The article was occasioned by a ruling by Judge Carlton W. Reeves of the Northern District of Mississippi. A law was about to go into effect stating that those who had sincere religious convictions against same sex marriage would not be forced to do things they believed immoral.

The law stated, for example, that churches could not religious  adoption agencies could operate according to their religious tenets, and that religious organizations would not be forced to hire people whose lives they regarded as immoral.

This was a live-and-let-live law–it in no way restricted people who hold other beliefs, beyond saying that they could not force others to behave the way they wanted them to. But Judge Reeves struck it down:

Judge Reeves struck down the Mississippi statute because he did not grasp the fundamental distinction between forcing others to yield to your beliefs and just asking to be left alone. His confusion is evident from his opening salvo that quotes the Supreme Court in Epperson v. Arkansas (1968) as saying that the Establishment Clause of the First Amendment means that the state "may not aid, foster, or promote one religion or religious theory against another." He then usesMcCreary County v. American Civil Liberties Union (2005) to argue that it violates the Establishment Clause—"Congress shall make no law respecting an establishment of religion"—"when the government acts with the ostensible and predominant purpose of advancing religion."
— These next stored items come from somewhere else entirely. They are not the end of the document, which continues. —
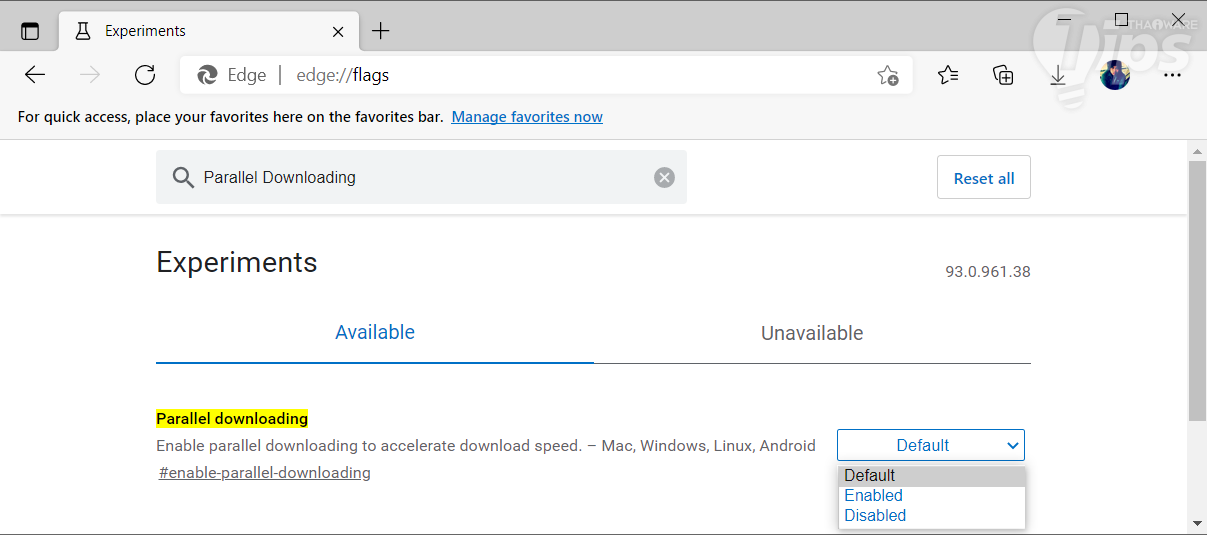Viewport: 1207px width, 535px height.
Task: Open the Manage favorites now link
Action: 527,117
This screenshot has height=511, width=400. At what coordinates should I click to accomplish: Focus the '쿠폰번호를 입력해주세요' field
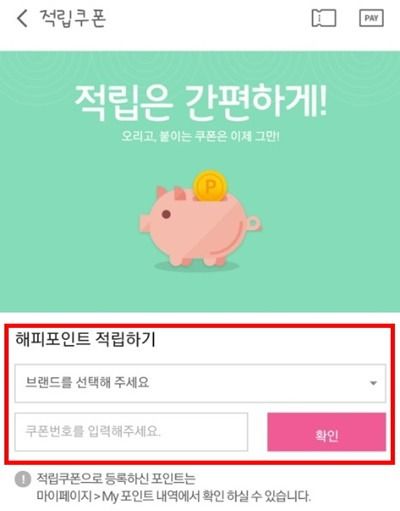[x=131, y=432]
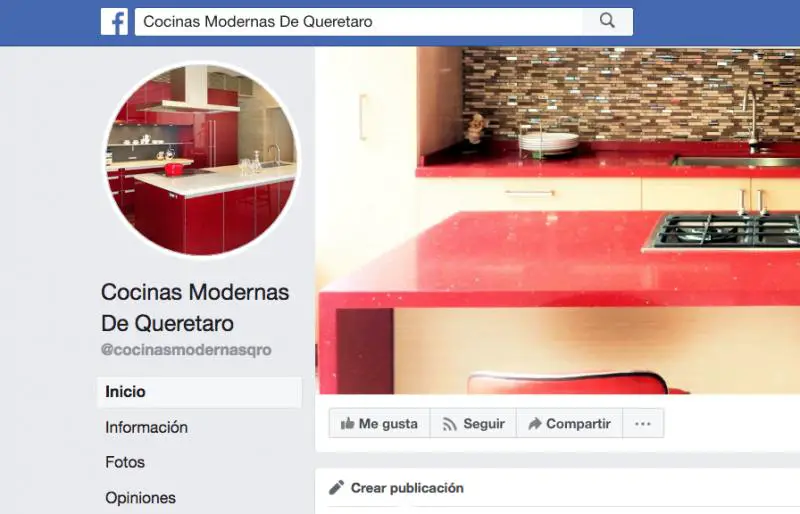Click the page title Cocinas Modernas De Queretaro
Image resolution: width=800 pixels, height=514 pixels.
pyautogui.click(x=195, y=307)
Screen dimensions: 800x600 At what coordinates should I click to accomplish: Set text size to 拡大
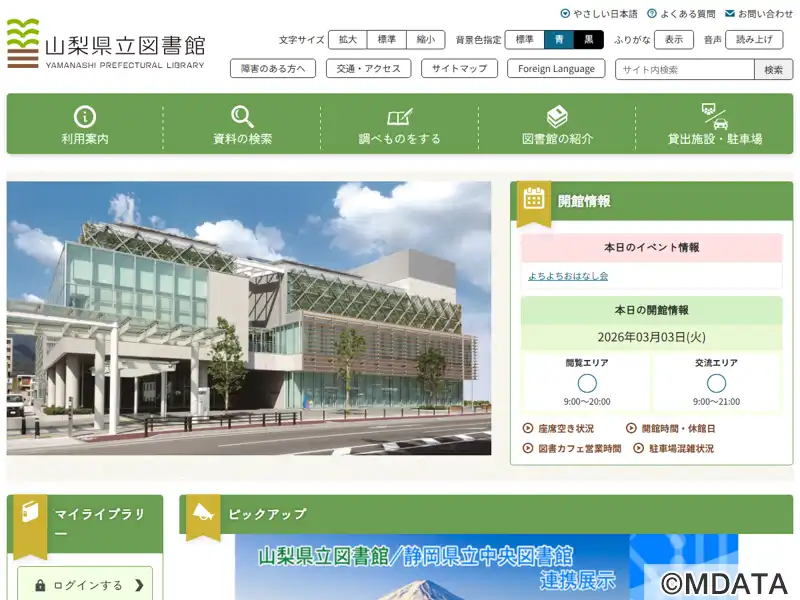(x=347, y=40)
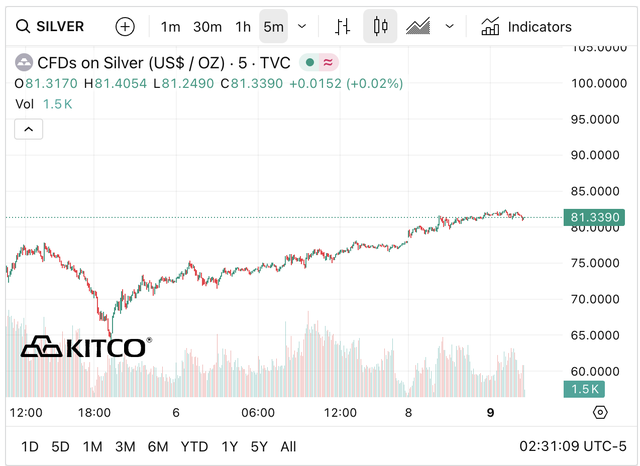
Task: Click the SILVER symbol search
Action: (48, 27)
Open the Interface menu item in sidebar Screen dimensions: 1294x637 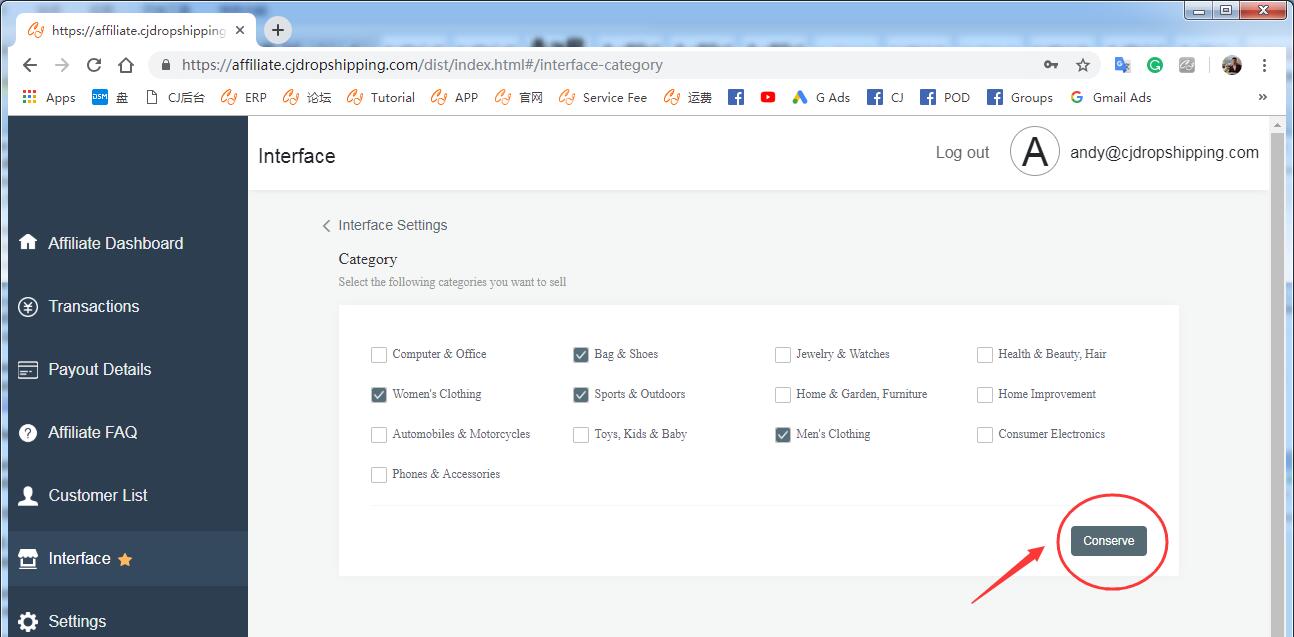80,558
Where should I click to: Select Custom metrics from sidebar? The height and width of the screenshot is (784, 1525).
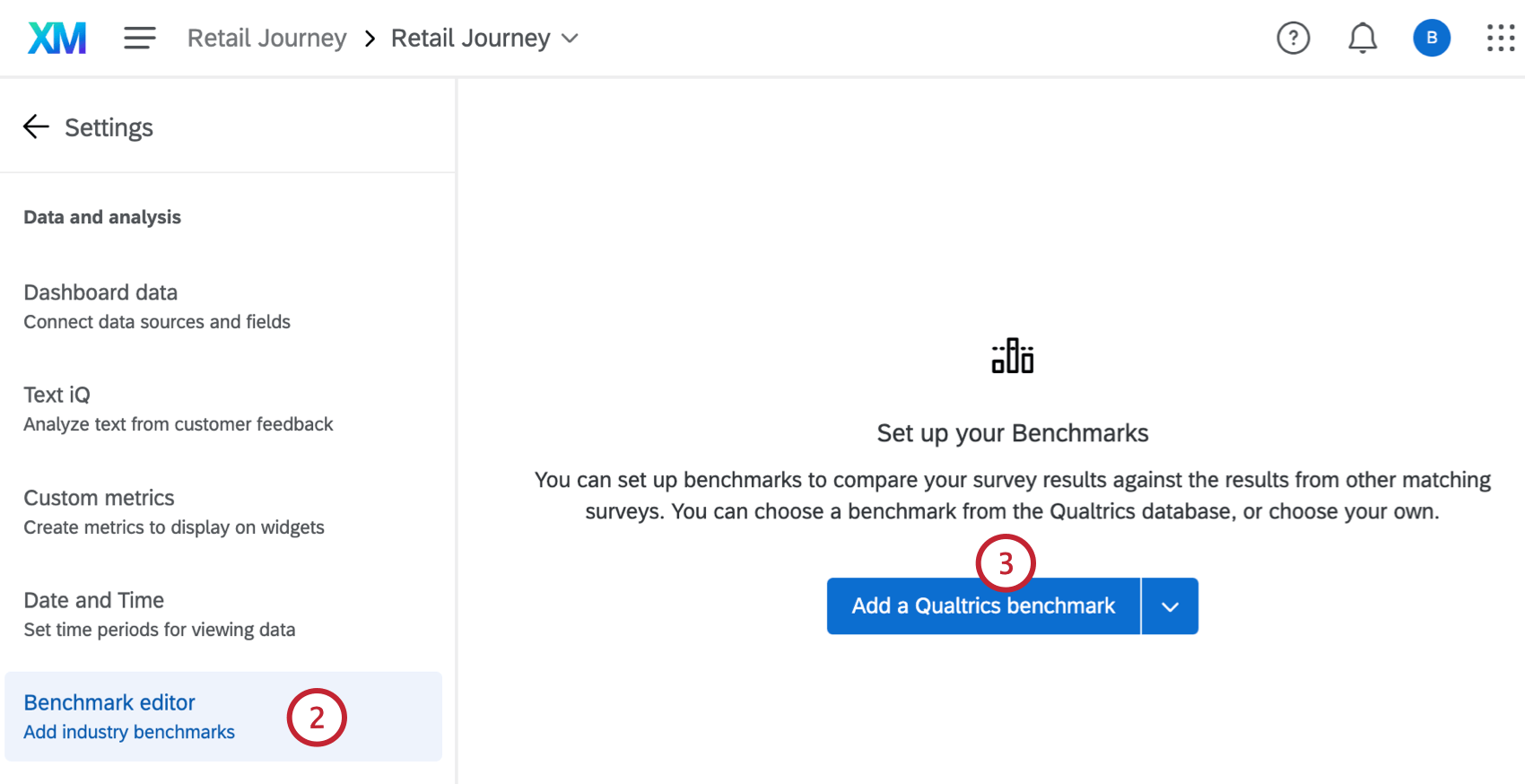(x=99, y=497)
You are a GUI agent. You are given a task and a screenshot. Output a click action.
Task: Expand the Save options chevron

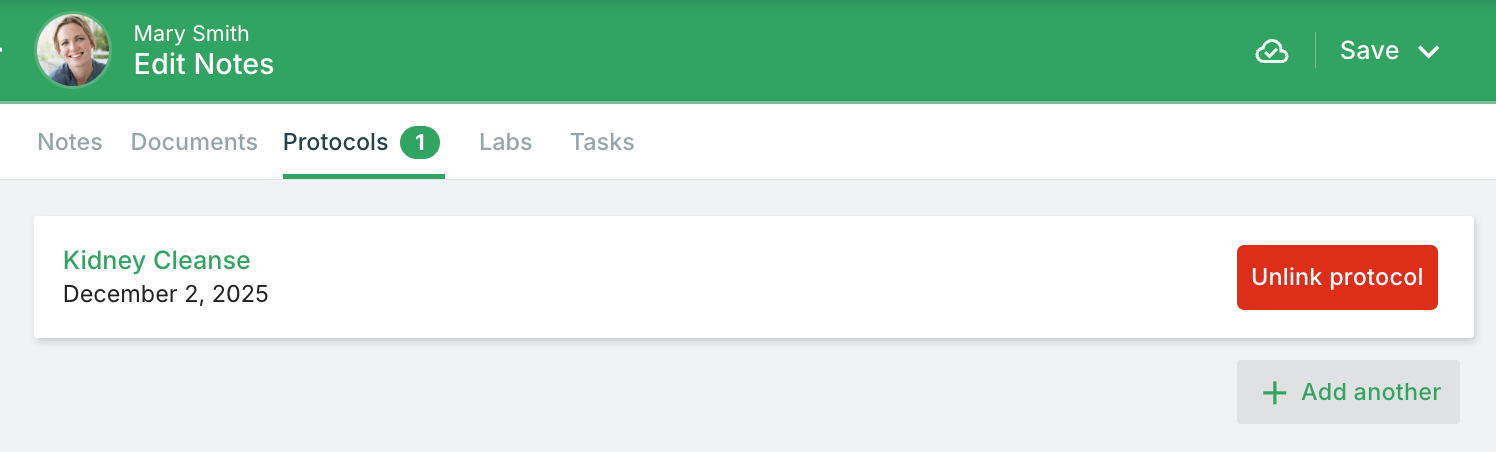coord(1428,52)
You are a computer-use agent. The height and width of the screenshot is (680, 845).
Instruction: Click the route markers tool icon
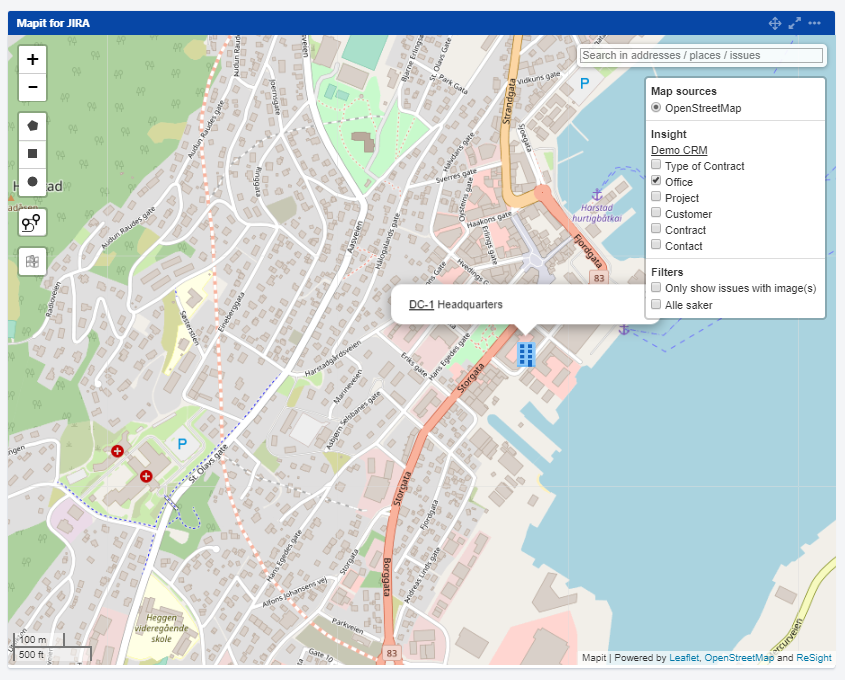click(33, 222)
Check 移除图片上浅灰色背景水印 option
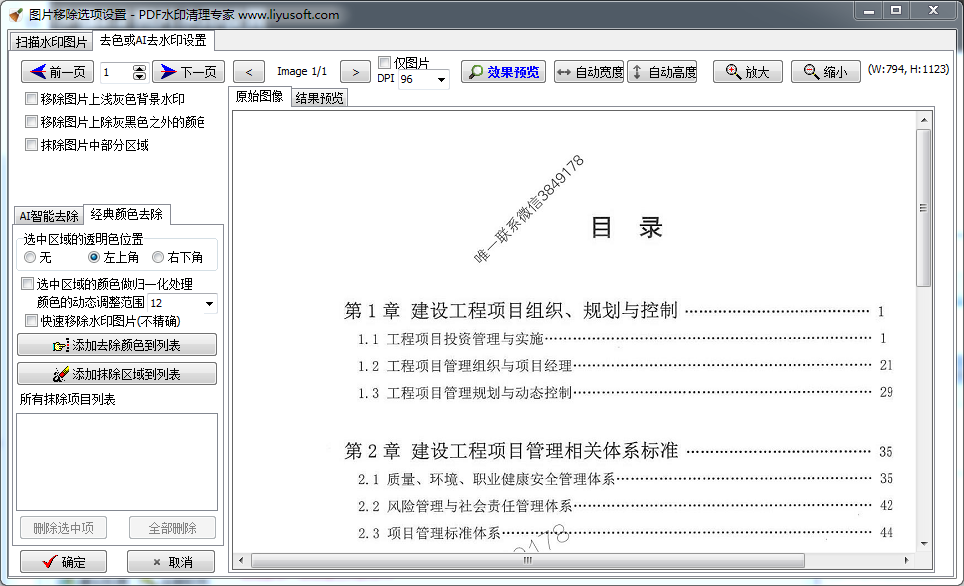 click(x=31, y=99)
At no point, however, does Judge Reeves attempt to put either of these broad generalities into context. And context matters. The words in Epperson were directed to an Arkansas law that prohibited the teaching of evolution in public schools—a clear instance of a state-compelled law that binds all persons inside the legal system. No one could describe this as a situation in which private parties sought to run their own lives and businesses free of government interference. Similarly, McCreary County struck down two county resolutions that announced that the Ten Commandments were Kentucky's "precedent legal code," and authorized extensive religious exhibits on public property intended to extol its virtues. There is no similar commitment of public resources in House Bill 1523. It is practically legal malpractice to rip out of context words that were rightly intended to knock down state coercion for religion and the state subsidy of religion while invalidating a statute whose whole purpose was to insulate private parties from any form of public coercion.

The battle over religious liberties is a novel extension of the older war in one of the few bastions of individual liberty. Until recently, the older view on religious liberties exempted private religious beliefs from this hopelessly broad definition of coercion. But with the new progressive resurgence, that protected liberty shrinks while the domain of government power expands. It is a genuine intellectual tragedy that the people who speak on behalf of religious liberties—including the plaintiffs in Barber, many of whom represent gay, lesbian, and transgender people—can be so alert to their own claims of personal liberty, and yet so insensitive and indifferent to the claims of others. . . .

It is a genuine intellectual tragedy that the people who speak on behalf of religious liberties—including the plaintiffs in [the lawsuit challenging the Mississippi law], many of whom represent gay, lesbian, and transgender people—can be so alert to their own claims of personal liberty, and yet so insensitive and indifferent to the claims of others.